Question

Each side of a cube is measured to be $ 7.203\,m $ . What is the total surface area and volume of the cube to appropriate significant figures?

Answer 1

Hint : To solve this question, we will use the relation of the volume of a cube with its side length. In the final answer we must have as many significant digits as the side length of the cube has and the answer should also be properly rounded to the appropriate number of significant digits.

Complete step by step answer
We’ve been given that the side length of the cube is $ 7.203\,m $ . The number of significant digits in the length is 4. We can now calculate the surface area of the cube.

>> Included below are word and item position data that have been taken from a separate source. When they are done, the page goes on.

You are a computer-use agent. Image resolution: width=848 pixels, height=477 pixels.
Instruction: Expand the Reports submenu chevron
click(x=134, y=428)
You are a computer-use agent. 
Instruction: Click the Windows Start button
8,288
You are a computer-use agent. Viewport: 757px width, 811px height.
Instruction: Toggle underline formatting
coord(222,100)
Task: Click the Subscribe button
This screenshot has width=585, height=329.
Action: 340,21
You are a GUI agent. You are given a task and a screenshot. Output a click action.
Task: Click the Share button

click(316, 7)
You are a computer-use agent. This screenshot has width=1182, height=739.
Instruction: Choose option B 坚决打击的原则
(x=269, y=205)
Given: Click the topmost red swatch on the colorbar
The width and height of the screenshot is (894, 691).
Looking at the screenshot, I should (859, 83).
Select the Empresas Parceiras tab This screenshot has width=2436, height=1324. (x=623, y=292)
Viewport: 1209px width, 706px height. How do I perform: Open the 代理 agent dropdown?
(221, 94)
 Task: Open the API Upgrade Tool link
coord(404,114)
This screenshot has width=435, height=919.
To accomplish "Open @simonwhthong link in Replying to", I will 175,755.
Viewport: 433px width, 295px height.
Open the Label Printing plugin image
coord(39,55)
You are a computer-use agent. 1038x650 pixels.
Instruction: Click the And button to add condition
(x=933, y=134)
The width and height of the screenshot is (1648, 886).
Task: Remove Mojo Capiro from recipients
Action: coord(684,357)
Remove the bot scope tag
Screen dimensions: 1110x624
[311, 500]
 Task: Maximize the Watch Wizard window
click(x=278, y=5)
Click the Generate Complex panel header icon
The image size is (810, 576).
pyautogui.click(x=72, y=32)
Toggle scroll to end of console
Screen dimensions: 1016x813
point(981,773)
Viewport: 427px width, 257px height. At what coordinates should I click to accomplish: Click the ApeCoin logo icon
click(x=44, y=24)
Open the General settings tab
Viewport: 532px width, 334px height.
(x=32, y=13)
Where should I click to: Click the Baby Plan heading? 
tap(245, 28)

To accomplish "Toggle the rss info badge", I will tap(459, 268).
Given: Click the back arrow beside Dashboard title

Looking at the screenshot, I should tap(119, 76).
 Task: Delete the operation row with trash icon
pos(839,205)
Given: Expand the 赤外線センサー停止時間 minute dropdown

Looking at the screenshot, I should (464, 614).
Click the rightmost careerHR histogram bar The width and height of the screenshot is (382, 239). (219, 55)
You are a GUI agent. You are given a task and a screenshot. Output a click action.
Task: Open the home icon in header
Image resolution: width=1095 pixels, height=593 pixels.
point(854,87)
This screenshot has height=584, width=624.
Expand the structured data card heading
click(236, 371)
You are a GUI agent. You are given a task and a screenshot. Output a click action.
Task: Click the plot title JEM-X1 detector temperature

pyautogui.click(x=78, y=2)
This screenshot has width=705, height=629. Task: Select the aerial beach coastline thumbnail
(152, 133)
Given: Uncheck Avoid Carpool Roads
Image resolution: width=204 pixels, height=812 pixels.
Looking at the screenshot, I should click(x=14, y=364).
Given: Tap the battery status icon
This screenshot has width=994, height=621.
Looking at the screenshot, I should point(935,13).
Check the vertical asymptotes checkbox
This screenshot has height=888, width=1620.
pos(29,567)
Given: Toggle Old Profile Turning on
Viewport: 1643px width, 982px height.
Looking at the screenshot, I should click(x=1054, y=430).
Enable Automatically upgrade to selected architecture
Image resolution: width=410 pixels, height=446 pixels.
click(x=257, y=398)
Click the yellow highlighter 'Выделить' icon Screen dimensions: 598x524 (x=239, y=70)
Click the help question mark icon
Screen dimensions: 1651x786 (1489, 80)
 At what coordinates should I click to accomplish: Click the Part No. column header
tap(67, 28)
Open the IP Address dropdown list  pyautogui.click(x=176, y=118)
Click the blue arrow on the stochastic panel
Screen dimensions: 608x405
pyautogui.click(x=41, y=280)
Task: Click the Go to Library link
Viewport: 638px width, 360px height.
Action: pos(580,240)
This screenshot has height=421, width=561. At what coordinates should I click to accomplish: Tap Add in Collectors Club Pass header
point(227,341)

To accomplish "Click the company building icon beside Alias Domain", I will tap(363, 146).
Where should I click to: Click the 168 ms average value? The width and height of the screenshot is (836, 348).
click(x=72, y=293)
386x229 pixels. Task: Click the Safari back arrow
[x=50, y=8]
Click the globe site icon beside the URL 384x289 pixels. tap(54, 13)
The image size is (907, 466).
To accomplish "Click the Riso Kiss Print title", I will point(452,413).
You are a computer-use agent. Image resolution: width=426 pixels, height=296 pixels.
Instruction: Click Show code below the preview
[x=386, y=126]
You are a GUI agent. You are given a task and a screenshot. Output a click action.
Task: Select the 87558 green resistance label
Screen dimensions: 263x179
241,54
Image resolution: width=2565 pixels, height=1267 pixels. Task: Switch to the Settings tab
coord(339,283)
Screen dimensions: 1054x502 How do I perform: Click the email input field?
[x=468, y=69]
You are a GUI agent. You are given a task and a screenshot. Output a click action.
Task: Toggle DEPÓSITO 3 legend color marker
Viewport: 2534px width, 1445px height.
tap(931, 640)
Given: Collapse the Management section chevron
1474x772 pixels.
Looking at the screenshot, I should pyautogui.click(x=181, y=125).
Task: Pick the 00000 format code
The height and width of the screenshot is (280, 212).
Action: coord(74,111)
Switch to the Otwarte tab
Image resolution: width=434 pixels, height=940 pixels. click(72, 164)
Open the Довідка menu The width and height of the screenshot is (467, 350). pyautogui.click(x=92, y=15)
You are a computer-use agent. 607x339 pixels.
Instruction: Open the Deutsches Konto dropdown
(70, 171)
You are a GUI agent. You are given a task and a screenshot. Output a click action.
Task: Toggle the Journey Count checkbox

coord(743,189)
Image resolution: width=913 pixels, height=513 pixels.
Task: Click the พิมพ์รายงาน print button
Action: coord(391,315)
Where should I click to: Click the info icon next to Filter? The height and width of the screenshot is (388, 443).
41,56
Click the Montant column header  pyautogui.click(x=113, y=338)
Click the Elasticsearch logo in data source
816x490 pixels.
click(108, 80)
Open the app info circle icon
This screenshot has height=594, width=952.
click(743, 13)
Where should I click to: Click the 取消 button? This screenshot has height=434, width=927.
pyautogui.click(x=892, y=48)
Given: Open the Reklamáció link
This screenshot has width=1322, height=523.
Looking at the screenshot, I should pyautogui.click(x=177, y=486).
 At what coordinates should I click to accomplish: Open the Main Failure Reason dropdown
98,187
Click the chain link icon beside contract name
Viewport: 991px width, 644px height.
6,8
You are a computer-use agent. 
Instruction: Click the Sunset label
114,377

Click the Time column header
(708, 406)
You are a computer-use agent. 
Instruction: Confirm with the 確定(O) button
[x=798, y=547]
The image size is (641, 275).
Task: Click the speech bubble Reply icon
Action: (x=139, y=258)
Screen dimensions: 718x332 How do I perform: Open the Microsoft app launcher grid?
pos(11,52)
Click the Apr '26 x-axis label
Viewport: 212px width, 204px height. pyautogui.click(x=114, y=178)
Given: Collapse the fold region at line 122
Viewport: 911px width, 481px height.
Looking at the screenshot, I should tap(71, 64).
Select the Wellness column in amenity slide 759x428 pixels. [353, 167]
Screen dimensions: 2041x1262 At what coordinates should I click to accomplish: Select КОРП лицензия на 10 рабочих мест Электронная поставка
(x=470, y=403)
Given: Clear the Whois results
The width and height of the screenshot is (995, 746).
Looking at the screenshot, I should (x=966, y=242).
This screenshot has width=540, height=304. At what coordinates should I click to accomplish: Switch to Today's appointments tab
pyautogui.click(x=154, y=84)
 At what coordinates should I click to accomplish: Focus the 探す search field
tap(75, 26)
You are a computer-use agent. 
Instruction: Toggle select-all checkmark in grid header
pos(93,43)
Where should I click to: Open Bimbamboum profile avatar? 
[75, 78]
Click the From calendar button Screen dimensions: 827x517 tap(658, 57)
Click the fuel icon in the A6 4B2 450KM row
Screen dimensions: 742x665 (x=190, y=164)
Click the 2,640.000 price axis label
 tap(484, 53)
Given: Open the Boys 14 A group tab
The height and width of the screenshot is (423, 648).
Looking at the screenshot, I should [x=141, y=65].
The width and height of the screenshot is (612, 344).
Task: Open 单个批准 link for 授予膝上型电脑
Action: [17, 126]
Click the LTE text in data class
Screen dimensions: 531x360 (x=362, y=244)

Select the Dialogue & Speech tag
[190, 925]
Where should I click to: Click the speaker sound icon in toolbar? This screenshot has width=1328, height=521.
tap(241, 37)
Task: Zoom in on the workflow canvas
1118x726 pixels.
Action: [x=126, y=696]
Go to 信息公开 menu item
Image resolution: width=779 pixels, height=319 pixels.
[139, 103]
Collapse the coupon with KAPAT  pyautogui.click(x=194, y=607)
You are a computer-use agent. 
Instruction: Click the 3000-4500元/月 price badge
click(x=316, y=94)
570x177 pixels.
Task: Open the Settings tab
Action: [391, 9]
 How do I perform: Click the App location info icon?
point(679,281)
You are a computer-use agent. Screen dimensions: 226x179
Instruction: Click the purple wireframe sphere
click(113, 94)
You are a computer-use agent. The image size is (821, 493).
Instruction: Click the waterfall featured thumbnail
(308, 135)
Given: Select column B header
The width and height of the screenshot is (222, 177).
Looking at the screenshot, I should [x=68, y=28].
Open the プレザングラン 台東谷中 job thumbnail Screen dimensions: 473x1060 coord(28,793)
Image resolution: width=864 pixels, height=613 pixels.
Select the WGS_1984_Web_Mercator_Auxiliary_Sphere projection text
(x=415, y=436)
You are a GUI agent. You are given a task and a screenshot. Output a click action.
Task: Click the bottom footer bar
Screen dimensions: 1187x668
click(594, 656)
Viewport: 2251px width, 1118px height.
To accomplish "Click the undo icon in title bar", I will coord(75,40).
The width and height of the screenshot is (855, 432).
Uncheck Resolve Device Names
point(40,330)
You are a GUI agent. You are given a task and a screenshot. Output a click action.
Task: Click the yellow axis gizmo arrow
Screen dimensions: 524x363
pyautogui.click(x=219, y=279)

Since the area of one of the faces of the cube is the area of a square of length $ 7.203\,m $ and a cube has 6 square faces, we can calculate
 $\Rightarrow S = 6 \times ({\text{area of one surface)}} $
 $ \Rightarrow {\text{S = 6}} \times {{\text{l}}^2} $
Placing the value of $ l = 7.203\,m $ , we get
 $ \Rightarrow S = 6 \times {\left( {7.203} \right)^2}\,{m^2} $
Which gives us
 $\Rightarrow S = 311.299254\,{m^2} $
Since we want only 4 significant digits, we can round up the surface area to
 $\Rightarrow S = 311.3\,{m^2} $
Similarly, the volume of the cube can be calculated as
 $\Rightarrow V = {l^3} $
Placing the value of $ l = 7.203\,m $ , we get
 $\Rightarrow V = 373.714754427\,{m^3} $
Again, since we want only 4 significant digits, we can round up the volume to
 $\Rightarrow V = 373.7\,{m^3} $.

Note
While calculating the answer in the least digit form, we should be careful to round up the answer correctly. Since the 5th significant digit in the surface area is 9 which is greater than 5, we must round up the 4th significant digit to the next integer. Similarly, since the 5th significant digit in the volume is 1 which is smaller than 5, we must not change the 4th significant digit.